Debatable, actually. War on drugs related deaths are >250,000 in 10 years by
some counts. Car crash related deaths average 24,000 a year in Mexico. But the
thing is that violence related deaths are worse than car accidents in one
significant way: they erode people's trust in others and the feeling of
safety. They lead to more conservative risk-taking behavior and have far
reaching consequences on people's mental state (would you react the same if
you hear that a university classmate died in a crash than if you learn he was
killed by armed cartel members or the army as collateral damage in a clash?).
Also, beyond the deaths: large-scale organized crime exacerbates corruption,
imposes costs on businesses (extortion), harms free press, etc, etc. Drug
trade in Mexico is definitely a national crisis, in a way I don't think people
who don't live there quite understand (no, is not a Mad Max-like hellhole, no,
not everything looks like in the movie "El Infierno"[1], but that doesn't mean
is just a "localized" crime problem in the sense that gang violence in certain
cities of the US is, is an entirely different beast when parts of the country
are known to be primarily under organized crime control).

In terms of the original comment, Mexico can't easily go against the US in
these matters. But even if it did, the US market would still be both lucrative
and illegal, which means the drug cartels would continue operating much as
they do now.
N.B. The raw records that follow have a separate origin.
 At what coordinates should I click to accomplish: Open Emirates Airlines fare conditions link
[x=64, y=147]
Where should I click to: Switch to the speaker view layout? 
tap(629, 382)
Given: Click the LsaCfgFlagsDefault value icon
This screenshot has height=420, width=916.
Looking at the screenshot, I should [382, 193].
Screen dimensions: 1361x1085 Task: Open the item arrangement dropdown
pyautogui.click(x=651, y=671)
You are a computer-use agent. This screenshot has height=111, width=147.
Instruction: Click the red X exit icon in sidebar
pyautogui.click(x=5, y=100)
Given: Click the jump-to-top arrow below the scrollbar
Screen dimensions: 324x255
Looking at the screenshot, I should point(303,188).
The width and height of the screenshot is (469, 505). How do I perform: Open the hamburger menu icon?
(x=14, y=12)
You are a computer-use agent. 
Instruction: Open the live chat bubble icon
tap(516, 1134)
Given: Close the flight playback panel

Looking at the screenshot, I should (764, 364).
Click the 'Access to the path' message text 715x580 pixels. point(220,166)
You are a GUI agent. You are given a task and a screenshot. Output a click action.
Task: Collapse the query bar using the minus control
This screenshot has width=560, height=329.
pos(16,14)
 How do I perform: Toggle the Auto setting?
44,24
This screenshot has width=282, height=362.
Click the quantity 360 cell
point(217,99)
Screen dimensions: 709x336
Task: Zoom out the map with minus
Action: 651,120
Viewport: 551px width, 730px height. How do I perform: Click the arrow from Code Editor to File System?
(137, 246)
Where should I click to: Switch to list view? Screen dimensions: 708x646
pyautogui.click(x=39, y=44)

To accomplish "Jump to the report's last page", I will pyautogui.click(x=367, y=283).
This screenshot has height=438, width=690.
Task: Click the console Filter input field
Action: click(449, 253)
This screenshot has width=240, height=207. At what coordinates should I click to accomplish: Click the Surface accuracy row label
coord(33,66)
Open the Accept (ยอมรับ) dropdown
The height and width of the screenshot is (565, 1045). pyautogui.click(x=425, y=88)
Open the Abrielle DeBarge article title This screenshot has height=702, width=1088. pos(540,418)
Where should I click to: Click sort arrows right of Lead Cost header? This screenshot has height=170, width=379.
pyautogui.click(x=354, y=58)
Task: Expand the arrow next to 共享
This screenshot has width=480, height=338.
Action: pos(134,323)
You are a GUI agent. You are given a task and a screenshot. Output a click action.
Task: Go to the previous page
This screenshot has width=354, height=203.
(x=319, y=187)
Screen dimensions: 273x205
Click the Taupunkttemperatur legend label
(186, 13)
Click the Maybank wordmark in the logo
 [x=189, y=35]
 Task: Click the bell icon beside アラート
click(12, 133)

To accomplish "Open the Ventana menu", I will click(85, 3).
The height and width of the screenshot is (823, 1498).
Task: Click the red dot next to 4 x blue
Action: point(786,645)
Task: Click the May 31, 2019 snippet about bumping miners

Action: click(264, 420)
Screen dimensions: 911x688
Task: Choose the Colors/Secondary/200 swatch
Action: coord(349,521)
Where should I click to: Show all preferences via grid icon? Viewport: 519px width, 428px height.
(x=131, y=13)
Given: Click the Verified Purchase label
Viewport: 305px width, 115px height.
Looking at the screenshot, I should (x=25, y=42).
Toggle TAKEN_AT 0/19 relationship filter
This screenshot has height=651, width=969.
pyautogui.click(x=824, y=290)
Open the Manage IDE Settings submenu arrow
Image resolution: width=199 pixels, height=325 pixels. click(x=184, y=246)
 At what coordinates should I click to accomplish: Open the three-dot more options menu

It would still not be worth it for them to obey Mexican law and
it would still be worth it to them to fight for control of drug routes.
Legalization in the US would mean competition from Pfizer, GSK and the like,
which might actually hurt the cartels. Legalization in Mexico would be pretty
much meaningless on its own.

[1]
[http://www.imdb.com/title/tt1692190/](http://www.imdb.com/title/tt1692190/)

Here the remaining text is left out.